Rural Cellular Association has changed its name to the Competitive Carriers Association (CCA) as it broadens its scope to represent all players –– not just rural –– who wish to coexist in a competitive wireless marketplace.
“We tried to change our name to be more reflective of our membership and what we are trying to accomplish,” Stephen Berry, president and CEO of CCA, told AGL Bulletin. “It has a broader connotation, which is indicative of the entire ecosystem that these policy issues impact.”
The organization’s new brand will serve as a platform for launching advocacy campaigns that enhance the competitive wireless marketplace. With a broader membership focus, CCA hopes to have a greater impact on wireless policies nationwide – not just in rural areas.

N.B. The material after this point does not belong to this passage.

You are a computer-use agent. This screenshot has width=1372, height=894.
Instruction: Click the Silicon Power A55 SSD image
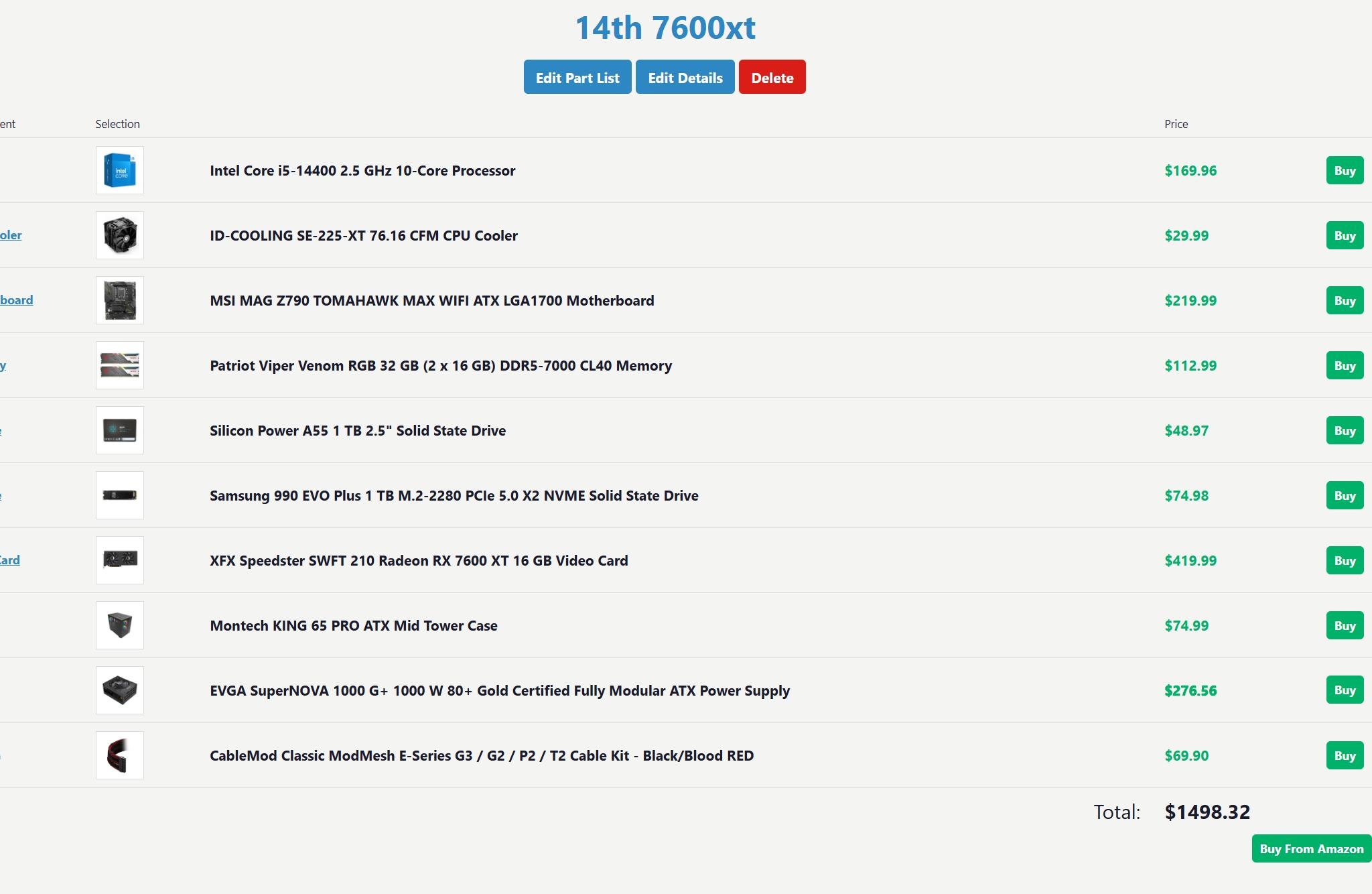pyautogui.click(x=119, y=430)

“Over the past several years, the wireless industry has seen increased consolidation and the emergence of a market duopoly. The two largest carriers pursue policies that perpetuate their dominance in the marketplace,” Berry said. “CCA will continue to work with policymakers to ensure competitive policies are adopted, which will benefit consumers, the economy and job growth.”

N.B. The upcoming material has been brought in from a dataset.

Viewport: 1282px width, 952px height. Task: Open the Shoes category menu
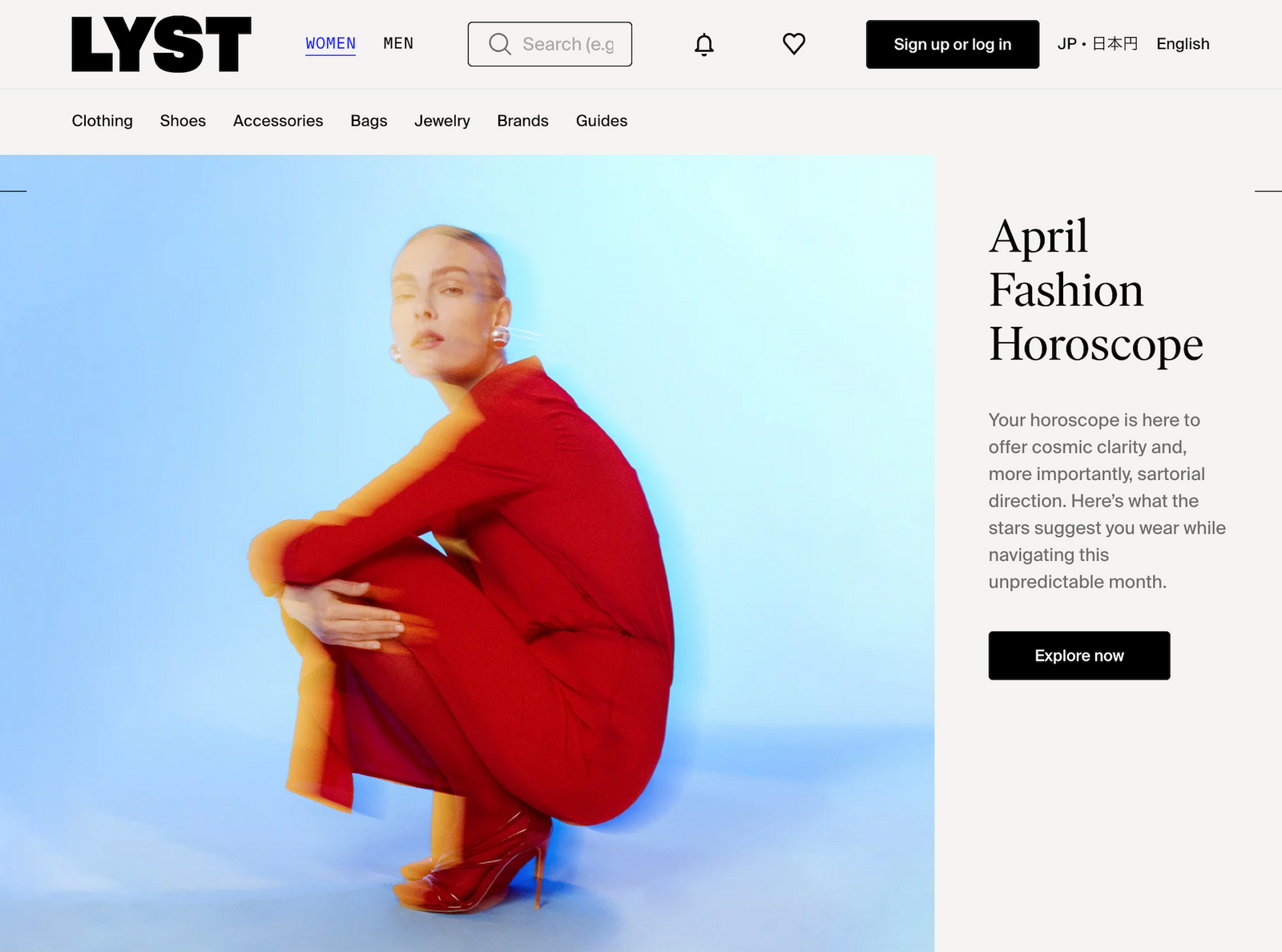pyautogui.click(x=183, y=121)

The CCA membership comprises wireless carriers and associate members, many of whom are involved in wireless infrastructure. For example, American Tower is on the CCA board, and other members include Crown Castle, Clearview Tower Company, CTI Towers and Tower Systems.
Berry said that tower companies and other wireless infrastructure venders and suppliers benefit from a market with multiple healthy carriers that want to build out their networks and provide wireless services. He called on more companies in the infrastructure industry to take up his association’s competitive carrier cause.
“If you are a wireless infrastructure provider and you only have two customers to sell to, you may or may not get the sale,” Berry said. “You should damn well be interested in the policies that the competitive carriers think are absolutely necessary for them to continue to survive and thrive.”
CCA’s new tagline is ‘rural, regional, nationwide’ ties in with one its key issues the lack of roaming agreements between rural carriers and AT&T and Verizon. Without nationwide roaming agreements, a rural or regional carrier cannot compete with the nationwide carriers.